Wednesday, February 23, 2005

Missouri pro-life groups have thrown down the gauntlet over therapeutic cloning (somatic cell nuclear transfer). From Jo Mannies' column today:
Sam Lee, head of Campaign Life Missouri, an anti-abortion lobbying group that backs the ban, says, "The cloning issue is separating the true pro-life Republicans from the politically pro-life Republicans. It is coming down to a battle within the party over which will take precedence, money or moral values."
Governor Matt Blunt said, "no outside group decides who runs state agencies. I make those decisions." In this particular case, Mannies had asked Blunt if the pro-life lobby in Missouri had pressured Blunt not to appoint Sen. Betty Sims, R-Ladue, as state health director. Sims has a great deal of experience with the department and state health issues.
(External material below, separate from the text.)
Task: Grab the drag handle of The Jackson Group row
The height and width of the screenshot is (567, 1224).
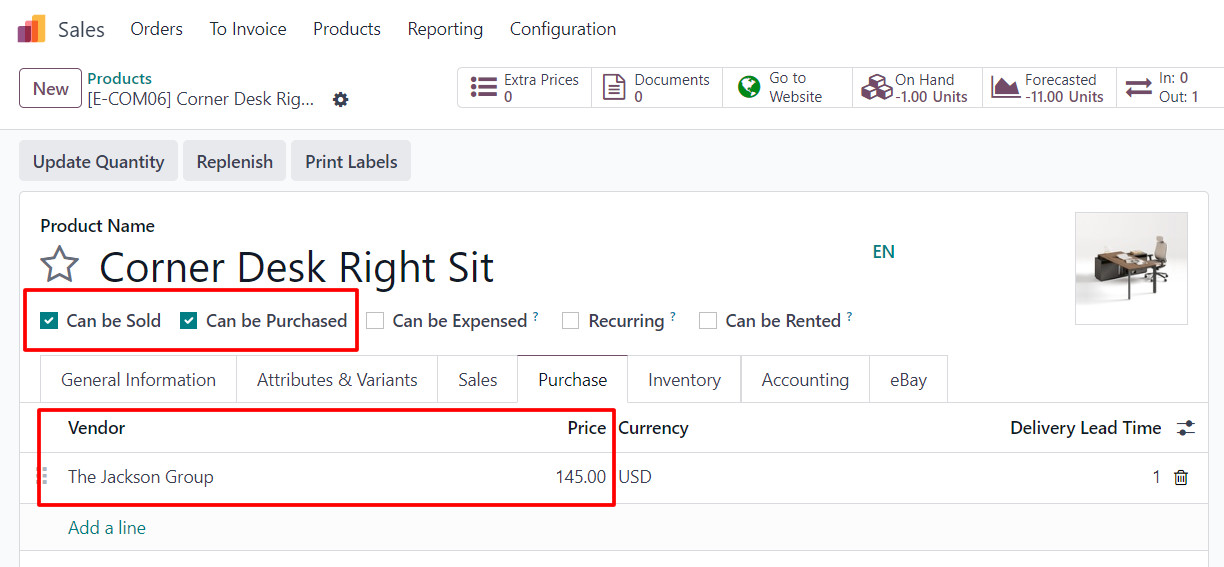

However, Sims drew the ire of the pro-life community for helping to uphold then-Governor Mel Carnahan's 1997 veto of a bill banning partial-birth abortion which Sims said was unconstitutionally worded. Sims later supported a different version of the bill.

Despite Blunt's correct assertion that the governor is the only person who appoints the director of state agencies, he has in the past allowed affected industry heads to vet the person who will run the supervisory agencies.
Dale Finke, Blunt's nominee to run the Department of Insurance, was one of three names submitted to Blunt by a five-member committee of insurance company executives, lobbyists and representatives of the medical profession.

Blunt declined Monday to name the industry insiders who are helping him pick his Cabinet. Blunt said those decisions were personnel matters that are confidential under the state's Sunshine law.